Lets look at a type Clan defined as follows
public struct Clan
{
public int id;
}
Now consider the following operations and there results
Clan thisClan = new Clan(); //The value of thisClan.id = 0
thisClan.id = 42 //The value of thisClan.id = 42
Clan otherClan = thisClan; //The value of otherClan.id = 42
//The value of thisClan.id = 42
otherClan.id = 84; //The value of otherClan.id = 84
//The value of thisClan.id = 42
Now lets contrast against a class defined as such
public class Clan
{
public int id;
}
Now consider the following operations and there results
Clan thisClan = new Clan(); //The value of thisClan.id = 0
thisClan.id = 42 //The value of thisClan.id = 42
Clan otherClan = thisClan; //The value of otherClan.id = 42
//The value of thisClan.id = 42
otherClan.id = 84; //The value of otherClan.id = 84
//The value of thisClan.id = 84
Notice that when we set the value of otherClan.id that it modified the value of thisClan.id as well ... but why?
The reason is that the variables thisClan and otherClan when the data type is a reference type are really pointers to a location in memory. So in the class based example we only ever called
new
once when we populated the thisClan variable. Thus there is only 1 clan we simply have 2 pointers pointing to it.In contrast the variables thisClan and otherClan when the data type is a value type are standalone points in memory of that data type. That is when we assigned thisClan to the otherClan variable i.e.
Clan otherClan = thisClan
what we where doing was copying the data from thisClan and writing it into a new point in memory. When we later edited that second point in memory it had no impact at all on the first. Put more simply the value type example using structures created 2 points in memory of type Clan while the class example created 1 point in memory of type Clan.So why does this matter?

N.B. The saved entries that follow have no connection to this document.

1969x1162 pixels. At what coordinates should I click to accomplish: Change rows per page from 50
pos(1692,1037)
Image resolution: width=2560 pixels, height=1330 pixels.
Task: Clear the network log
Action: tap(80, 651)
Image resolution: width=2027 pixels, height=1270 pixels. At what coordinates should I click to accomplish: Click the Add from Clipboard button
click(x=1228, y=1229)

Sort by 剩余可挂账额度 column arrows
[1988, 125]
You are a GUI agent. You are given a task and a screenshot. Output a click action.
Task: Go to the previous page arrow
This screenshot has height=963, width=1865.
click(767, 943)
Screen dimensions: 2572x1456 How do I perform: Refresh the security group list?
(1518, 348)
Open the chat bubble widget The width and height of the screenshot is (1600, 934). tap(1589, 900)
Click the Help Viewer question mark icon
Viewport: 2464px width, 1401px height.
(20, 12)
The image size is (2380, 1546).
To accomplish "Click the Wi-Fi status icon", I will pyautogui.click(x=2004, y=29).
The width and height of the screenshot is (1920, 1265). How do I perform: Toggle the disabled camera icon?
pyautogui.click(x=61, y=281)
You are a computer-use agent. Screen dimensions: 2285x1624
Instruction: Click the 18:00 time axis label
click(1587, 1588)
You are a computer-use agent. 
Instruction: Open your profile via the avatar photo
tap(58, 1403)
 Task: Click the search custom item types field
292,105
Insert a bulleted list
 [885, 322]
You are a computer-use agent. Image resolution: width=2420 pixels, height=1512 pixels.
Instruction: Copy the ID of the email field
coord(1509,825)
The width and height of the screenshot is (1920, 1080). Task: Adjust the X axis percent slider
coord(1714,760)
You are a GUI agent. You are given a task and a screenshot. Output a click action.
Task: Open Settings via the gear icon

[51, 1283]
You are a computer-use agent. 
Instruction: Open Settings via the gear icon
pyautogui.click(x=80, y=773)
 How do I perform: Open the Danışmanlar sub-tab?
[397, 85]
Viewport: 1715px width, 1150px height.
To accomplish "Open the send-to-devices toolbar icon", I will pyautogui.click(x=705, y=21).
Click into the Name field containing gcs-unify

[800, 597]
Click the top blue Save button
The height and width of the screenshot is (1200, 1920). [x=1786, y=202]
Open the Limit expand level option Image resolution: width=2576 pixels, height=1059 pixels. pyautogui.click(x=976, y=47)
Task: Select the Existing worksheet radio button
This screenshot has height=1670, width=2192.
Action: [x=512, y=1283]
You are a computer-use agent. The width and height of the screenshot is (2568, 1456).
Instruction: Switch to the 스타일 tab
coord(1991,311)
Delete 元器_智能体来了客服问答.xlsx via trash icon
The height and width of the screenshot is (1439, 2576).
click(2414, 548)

The most common issue Unity developers will run into is operating on value types in a list or other collection. For example a collection of Clan as shown above... Consider the following.
foreach(var clan in someListOfClans)
{
clan.id = 42; //Invalid for structures valid for classes
}
If someListOfClans is a collection public struct Clan then you will get a compiler error. This code cannot be compiled because you cannot modify the member of clan in this manner. If the list is of a reference type then the code will compile and will act to set every clan's id to 42.
so how do you set the values? the same way you would if it was a list of ints or floats or any other value type
for(int i = 0; i < someListOfClans.Count; i++)
{
var clan = someListOfClans[i];
clan.id = 42;
someListOfClans[i] = clan;
}
In short we copy the memory to a point we can work on it, we edit the memory and we assign it back to the collection at the same offset. Its more steps yes but is also more efficent over all considering the typical use of these primatives.
Heathen has take care of when and where it uses this value type vs reference type such that you should rarely if ever need to do anything like this. In objects that we know you will iterate over and be passing around through other objects for modification we have made them reference types such as componenets, scriptable objects and class objects. For all primative types which need to be compact and efficent we use value types.